[Collected data]
——————

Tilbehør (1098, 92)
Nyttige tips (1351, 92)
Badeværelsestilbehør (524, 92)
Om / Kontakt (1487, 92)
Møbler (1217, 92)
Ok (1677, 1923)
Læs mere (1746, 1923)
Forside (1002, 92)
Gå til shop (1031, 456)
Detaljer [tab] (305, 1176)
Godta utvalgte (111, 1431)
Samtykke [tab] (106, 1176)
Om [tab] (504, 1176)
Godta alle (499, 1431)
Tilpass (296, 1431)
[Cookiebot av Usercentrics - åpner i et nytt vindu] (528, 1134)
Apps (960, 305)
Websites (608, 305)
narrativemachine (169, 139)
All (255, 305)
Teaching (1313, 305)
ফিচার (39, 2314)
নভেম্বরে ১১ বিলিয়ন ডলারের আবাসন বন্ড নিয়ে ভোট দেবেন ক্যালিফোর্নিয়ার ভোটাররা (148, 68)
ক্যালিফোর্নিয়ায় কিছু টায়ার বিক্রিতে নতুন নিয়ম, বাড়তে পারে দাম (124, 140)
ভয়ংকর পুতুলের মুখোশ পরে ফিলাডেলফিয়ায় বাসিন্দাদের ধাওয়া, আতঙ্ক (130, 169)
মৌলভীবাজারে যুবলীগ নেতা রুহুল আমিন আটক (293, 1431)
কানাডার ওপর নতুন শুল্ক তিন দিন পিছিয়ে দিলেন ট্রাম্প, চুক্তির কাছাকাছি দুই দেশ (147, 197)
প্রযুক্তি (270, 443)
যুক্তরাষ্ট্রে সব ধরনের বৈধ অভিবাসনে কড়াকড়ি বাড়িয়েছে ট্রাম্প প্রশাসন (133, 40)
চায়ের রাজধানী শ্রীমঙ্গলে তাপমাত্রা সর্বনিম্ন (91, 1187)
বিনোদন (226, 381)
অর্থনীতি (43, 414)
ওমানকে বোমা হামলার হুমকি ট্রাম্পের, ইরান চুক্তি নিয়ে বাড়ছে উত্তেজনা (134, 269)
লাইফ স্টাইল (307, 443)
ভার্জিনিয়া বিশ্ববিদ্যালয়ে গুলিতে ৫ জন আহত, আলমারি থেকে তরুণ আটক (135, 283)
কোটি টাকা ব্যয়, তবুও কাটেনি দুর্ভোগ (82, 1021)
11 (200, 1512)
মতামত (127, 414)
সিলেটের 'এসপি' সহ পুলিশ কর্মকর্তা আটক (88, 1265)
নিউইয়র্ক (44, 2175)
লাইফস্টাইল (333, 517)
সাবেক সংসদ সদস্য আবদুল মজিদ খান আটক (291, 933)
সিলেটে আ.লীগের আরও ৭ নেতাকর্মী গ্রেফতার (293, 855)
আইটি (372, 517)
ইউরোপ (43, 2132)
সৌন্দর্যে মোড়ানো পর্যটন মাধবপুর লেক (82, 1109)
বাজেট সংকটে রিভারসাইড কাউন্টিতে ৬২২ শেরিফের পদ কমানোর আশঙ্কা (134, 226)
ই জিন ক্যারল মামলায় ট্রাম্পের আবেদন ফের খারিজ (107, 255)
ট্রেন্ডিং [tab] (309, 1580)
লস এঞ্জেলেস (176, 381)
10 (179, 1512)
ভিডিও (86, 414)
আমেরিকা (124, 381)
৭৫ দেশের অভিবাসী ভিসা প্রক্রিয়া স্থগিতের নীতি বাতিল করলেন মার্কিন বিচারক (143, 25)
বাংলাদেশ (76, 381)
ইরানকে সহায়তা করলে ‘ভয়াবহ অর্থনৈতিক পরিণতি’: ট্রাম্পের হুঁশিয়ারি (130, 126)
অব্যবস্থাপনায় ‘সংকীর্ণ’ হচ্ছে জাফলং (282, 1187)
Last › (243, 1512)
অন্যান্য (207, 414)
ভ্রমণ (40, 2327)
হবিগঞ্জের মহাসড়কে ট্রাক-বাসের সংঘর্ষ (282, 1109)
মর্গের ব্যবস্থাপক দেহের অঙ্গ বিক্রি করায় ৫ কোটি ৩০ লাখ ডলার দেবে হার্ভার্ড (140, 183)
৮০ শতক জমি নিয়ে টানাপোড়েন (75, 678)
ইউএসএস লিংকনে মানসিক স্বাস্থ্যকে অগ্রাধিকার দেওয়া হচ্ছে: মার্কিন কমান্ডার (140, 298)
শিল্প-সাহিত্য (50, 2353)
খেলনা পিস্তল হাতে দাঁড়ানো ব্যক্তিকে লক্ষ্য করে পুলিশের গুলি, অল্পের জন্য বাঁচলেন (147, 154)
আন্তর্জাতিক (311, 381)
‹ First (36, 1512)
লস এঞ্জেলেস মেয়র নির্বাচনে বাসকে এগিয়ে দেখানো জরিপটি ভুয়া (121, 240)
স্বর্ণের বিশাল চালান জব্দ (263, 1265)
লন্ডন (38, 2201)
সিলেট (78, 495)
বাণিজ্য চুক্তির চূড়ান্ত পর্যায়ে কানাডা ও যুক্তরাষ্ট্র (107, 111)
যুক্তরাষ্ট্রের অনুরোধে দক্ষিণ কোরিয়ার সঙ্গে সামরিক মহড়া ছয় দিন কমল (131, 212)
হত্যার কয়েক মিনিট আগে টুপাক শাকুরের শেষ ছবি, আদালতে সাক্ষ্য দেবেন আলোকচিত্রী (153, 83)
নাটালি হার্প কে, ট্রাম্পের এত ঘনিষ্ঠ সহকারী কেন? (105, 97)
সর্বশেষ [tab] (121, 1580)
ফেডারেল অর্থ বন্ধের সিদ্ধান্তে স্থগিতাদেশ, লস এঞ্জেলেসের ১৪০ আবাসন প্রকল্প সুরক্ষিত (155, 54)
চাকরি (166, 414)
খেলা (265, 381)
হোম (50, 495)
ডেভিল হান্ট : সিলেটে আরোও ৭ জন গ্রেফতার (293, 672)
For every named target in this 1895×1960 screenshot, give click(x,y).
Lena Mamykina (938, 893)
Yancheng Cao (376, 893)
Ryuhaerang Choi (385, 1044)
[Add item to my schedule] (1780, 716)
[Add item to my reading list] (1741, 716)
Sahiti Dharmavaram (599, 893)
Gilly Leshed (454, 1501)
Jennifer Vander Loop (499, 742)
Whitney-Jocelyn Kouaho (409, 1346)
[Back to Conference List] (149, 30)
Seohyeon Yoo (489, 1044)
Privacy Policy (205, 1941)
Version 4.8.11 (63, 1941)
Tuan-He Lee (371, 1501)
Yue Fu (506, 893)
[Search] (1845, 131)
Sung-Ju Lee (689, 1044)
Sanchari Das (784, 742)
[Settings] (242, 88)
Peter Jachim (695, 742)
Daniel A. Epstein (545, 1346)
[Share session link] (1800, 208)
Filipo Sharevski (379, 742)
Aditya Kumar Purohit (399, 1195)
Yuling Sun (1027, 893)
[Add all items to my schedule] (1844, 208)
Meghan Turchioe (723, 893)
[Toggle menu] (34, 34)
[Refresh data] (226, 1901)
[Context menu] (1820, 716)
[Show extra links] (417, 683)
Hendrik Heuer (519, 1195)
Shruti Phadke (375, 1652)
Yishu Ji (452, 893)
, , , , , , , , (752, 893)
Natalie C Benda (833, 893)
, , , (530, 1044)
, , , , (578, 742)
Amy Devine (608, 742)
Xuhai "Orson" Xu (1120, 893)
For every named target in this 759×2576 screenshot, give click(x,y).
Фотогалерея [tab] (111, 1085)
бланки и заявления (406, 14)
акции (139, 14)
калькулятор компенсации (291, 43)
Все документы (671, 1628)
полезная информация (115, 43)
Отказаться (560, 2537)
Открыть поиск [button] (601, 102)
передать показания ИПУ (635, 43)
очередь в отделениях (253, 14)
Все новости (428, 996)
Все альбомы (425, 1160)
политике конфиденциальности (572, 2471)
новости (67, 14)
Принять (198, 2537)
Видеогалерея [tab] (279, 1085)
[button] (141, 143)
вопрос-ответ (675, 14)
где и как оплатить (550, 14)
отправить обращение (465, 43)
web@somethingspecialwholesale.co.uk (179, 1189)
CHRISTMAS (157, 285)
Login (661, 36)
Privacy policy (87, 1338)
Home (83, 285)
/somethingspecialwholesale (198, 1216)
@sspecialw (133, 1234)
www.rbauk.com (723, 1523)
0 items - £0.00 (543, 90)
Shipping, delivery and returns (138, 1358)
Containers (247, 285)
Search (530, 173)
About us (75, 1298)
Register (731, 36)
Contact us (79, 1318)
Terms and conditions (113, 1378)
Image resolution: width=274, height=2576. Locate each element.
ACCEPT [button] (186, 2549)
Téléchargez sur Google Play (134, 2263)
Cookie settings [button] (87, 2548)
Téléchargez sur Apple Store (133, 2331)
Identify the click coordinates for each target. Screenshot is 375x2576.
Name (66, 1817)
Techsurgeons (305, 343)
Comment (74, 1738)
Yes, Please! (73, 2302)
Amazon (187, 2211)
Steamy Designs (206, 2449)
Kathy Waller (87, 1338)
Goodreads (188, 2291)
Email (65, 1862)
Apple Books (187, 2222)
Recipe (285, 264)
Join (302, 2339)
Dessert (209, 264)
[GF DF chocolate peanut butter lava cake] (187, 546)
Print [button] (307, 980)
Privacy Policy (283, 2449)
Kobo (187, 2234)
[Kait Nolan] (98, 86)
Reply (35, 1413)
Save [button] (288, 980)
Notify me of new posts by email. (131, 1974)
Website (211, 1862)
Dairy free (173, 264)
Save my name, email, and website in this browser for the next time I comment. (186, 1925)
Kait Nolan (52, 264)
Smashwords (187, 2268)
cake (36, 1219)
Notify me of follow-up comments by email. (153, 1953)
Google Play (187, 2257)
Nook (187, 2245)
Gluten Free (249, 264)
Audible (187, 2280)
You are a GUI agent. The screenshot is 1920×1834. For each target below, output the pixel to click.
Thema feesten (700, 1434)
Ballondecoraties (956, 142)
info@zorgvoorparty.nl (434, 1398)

——————

# Work to be completed:
Looking through the records, copy out every line in which the word "somethingspecialwholesale" is found.

# Expected output:
web@somethingspecialwholesale.co.uk (179, 1189)
/somethingspecialwholesale (198, 1216)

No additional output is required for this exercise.